The model for the second method is as follows.

functions {
    #include gptools/util.stan
    #include gptools/fft1.stan
}

data {
    int num_observations, padding, observe_first;
    int kernel;
    vector[num_observations] y;
    real<lower=0> kappa, length_scale, epsilon, sigma;
}

transformed data {
    int num = num_observations + padding;
    vector[num %/% 2 + 1] cov_rfft;
    if (kernel == 0) {
        cov_rfft = gp_periodic_exp_quad_cov_rfft(num, sigma, length_scale, num);
    } else if (kernel == 1) {
        cov_rfft = gp_periodic_matern_cov_rfft(1.5, num, sigma, length_scale, num);
    }
    cov_rfft += epsilon;
}

parameters {
    vector[num] z;
}

transformed parameters {
    vector[num] f = gp_inv_rfft(z, zeros_vector(num), cov_rfft);
}

model {
    z ~ normal(0, 1);
    y[:observe_first] ~ normal(f[:observe_first], kappa);
}
padded_model = compile_model(stan_file="padded.stan")
data.update({"padding": length_scale * factor})
padded_fits = {}
for factor in padding_factors:
    data.update({"padding": length_scale * factor})
    padded_fits[factor] = padded_model.optimize(data)


fig, ax = plt.subplots()
ax.plot(x, f, label="ground truth", color="gray", zorder=9)
ax.plot(x, exact_fit.f, label="MAP (exact)", color="k", ls="--", zorder=9)
for factor, fit in padded_fits.items():
    f_estimate = fit.f[:num_observations]
    ax.plot(x, f_estimate, label=fr"MAP ($q={factor}\times\ell)$")
    rmse = np.sqrt(np.square(exact_fit.f - f_estimate).mean())
    print(f"RMSE from exact MAP with padding q = {factor} * length_scale: {rmse:.5f}")
ax.set_xlabel("location $x$")
ax.set_ylabel("Gaussian process $f$")
ax.legend()
fig.tight_layout()
RMSE from exact MAP with padding q = 0 * length_scale: 0.28320
RMSE from exact MAP with padding q = 1 * length_scale: 0.04127
RMSE from exact MAP with padding q = 2 * length_scale: 0.00508
RMSE from exact MAP with padding q = 3 * length_scale: 0.00043
RMSE from exact MAP with padding q = 4 * length_scale: 0.00004
../../_images/f1d76db26fd60921d4c12a5ac38d169efe7a5c8ae2ff9b5b728110c9540fe076.png

Ignoring the need to pad substantially affects the posterior inference, but we recover the exact MAP estimate well even if we pad with only two correlation lengths.
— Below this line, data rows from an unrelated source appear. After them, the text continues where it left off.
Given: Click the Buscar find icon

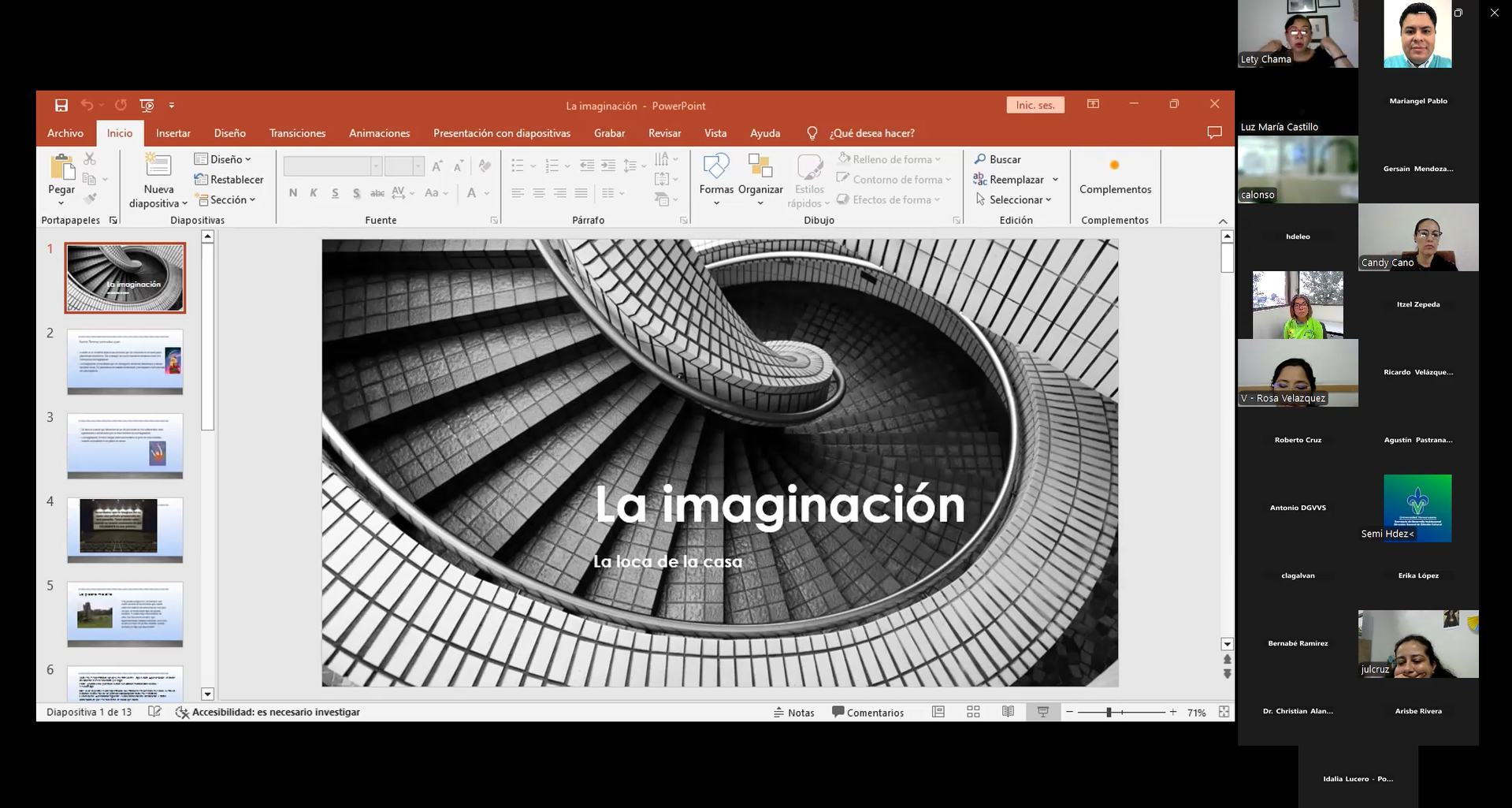Looking at the screenshot, I should [997, 159].
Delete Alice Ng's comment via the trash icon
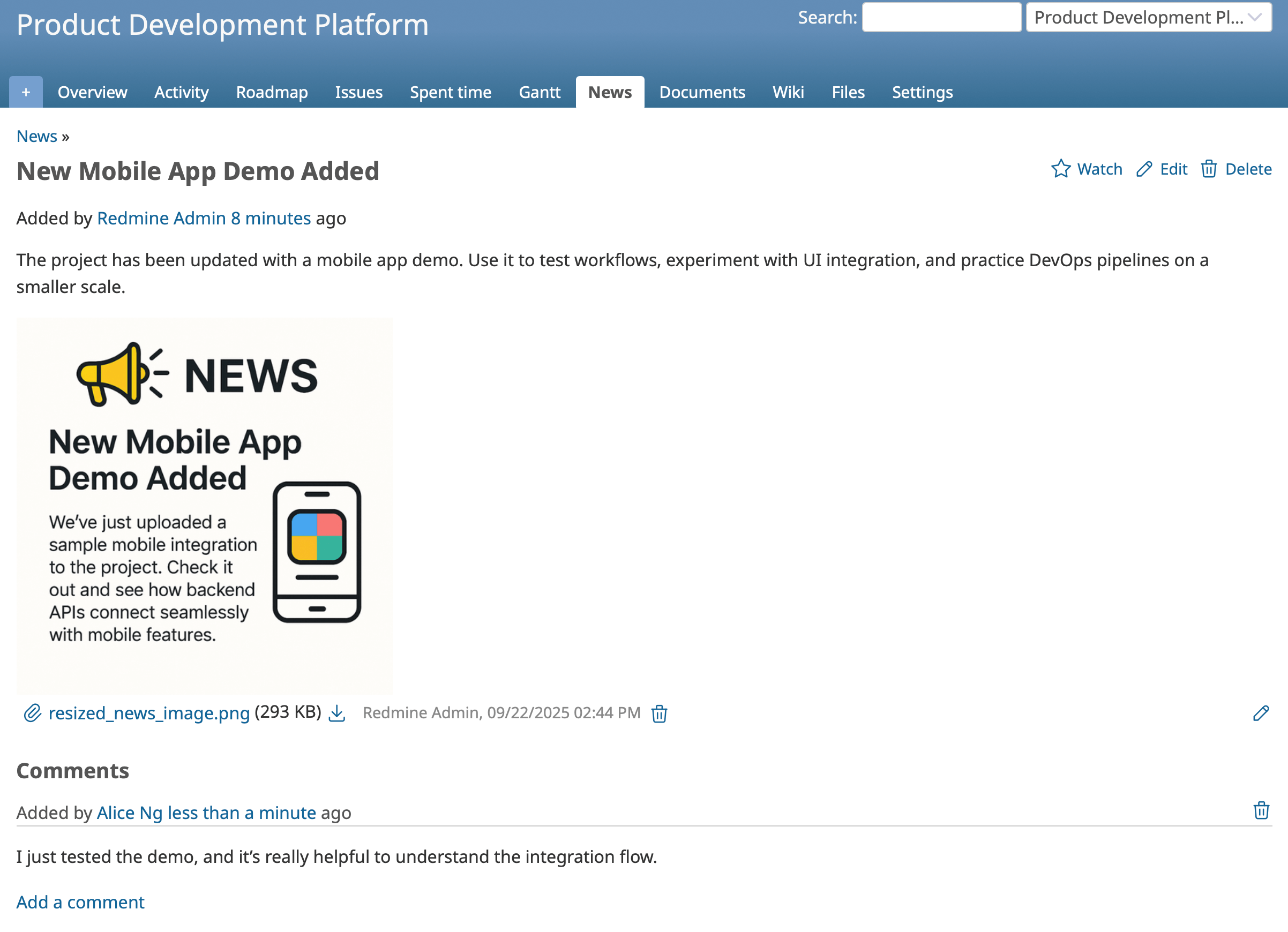The height and width of the screenshot is (932, 1288). (1261, 810)
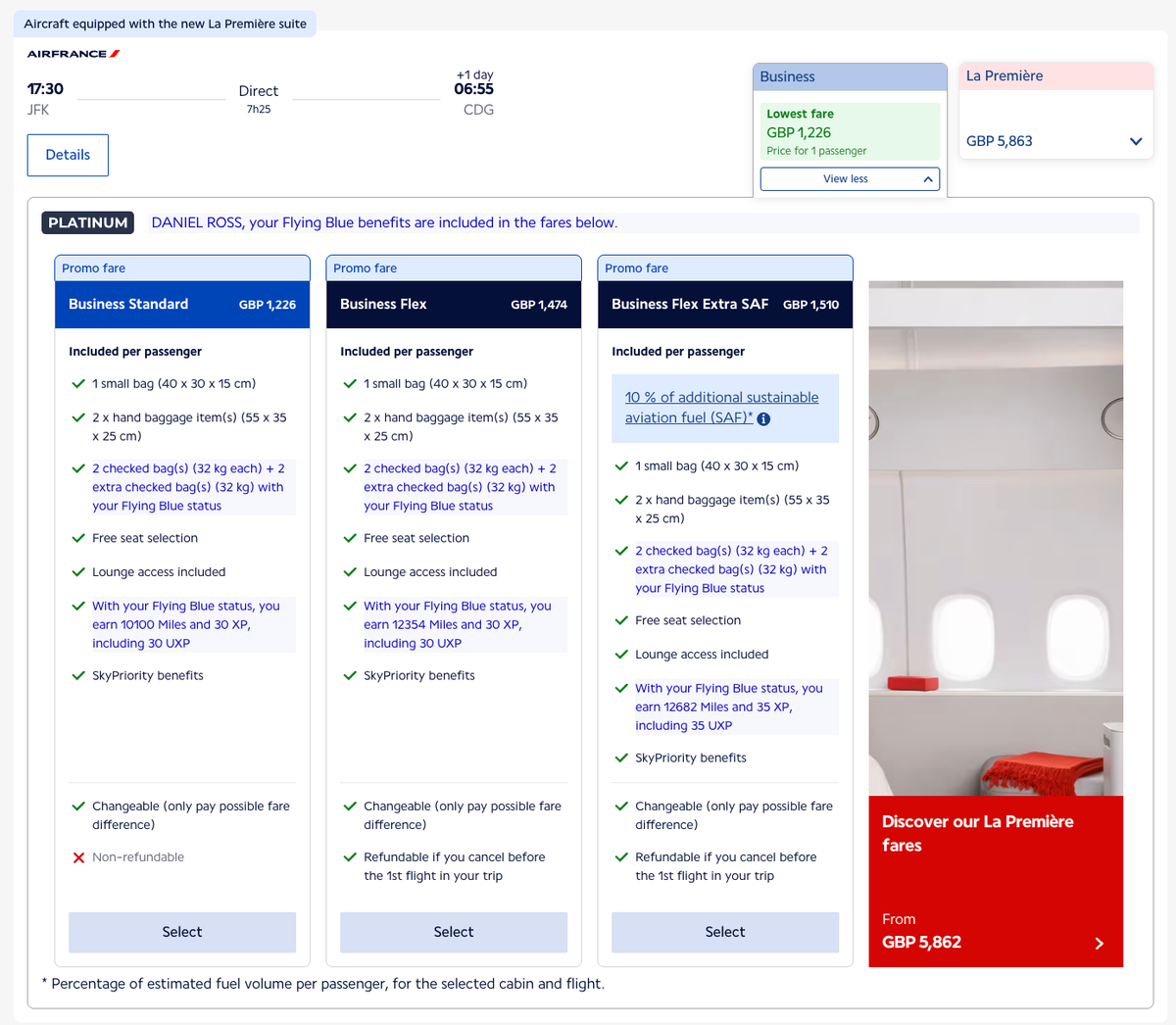Click the checkmark beside SkyPriority benefits in Business Flex Extra SAF
1176x1025 pixels.
[x=621, y=757]
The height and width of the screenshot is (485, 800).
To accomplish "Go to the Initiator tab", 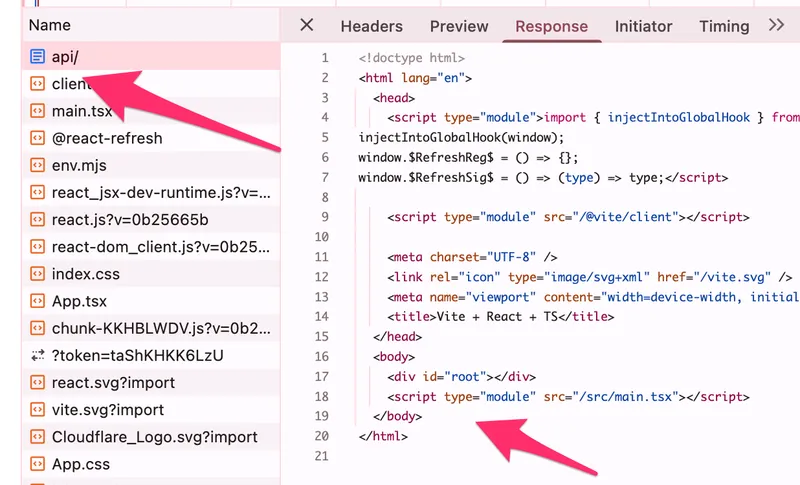I will pos(643,26).
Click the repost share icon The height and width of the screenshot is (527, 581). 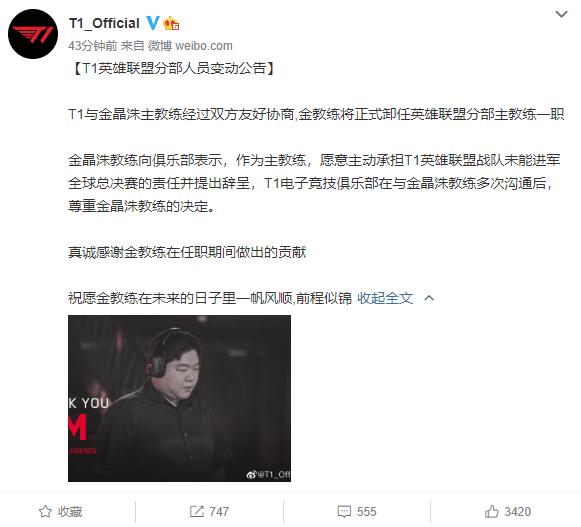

In practice, we often don’t know the correlation length ahead of time, and finding the “right” amount of padding that appropriately balances performance and the need for non-periodic boundary conditions may be an iterative process. For example, we can start with a small amount of padding and increase it until the posterior inference no longer changes.